▶ **Exercise aim**
Go through the material below and copy each line where the word "computer" appears.

[[ Data extract open ]]

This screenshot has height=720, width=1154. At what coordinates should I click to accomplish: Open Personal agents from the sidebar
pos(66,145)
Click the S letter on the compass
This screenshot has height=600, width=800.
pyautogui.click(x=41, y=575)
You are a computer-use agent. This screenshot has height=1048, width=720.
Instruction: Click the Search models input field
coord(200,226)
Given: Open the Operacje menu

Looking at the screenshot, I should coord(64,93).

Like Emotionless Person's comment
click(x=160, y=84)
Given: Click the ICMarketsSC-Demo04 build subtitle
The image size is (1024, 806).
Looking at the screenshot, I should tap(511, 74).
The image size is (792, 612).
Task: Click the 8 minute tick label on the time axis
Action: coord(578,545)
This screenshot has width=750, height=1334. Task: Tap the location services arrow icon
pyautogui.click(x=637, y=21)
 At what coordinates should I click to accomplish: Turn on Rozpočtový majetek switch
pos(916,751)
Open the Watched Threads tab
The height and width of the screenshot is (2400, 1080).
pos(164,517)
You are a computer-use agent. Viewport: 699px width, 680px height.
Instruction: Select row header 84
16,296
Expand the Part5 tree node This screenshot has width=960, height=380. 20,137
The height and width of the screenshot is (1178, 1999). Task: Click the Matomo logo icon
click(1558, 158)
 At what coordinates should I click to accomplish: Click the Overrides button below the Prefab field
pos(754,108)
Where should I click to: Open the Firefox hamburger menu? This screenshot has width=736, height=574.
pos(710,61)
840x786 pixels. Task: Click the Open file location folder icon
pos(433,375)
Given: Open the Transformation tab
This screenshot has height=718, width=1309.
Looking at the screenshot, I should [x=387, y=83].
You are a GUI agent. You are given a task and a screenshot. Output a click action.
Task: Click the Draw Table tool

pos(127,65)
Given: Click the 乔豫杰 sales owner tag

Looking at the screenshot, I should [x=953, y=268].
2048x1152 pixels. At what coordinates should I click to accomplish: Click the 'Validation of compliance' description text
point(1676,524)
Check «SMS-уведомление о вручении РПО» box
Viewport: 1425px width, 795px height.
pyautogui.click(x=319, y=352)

[[ Data extract closed ]]

▶ **Reply to the exercise**
You are a computer-use agent. This screenshot has height=1048, width=720.
You are a computer-use agent. Viewport: 699px width, 680px height.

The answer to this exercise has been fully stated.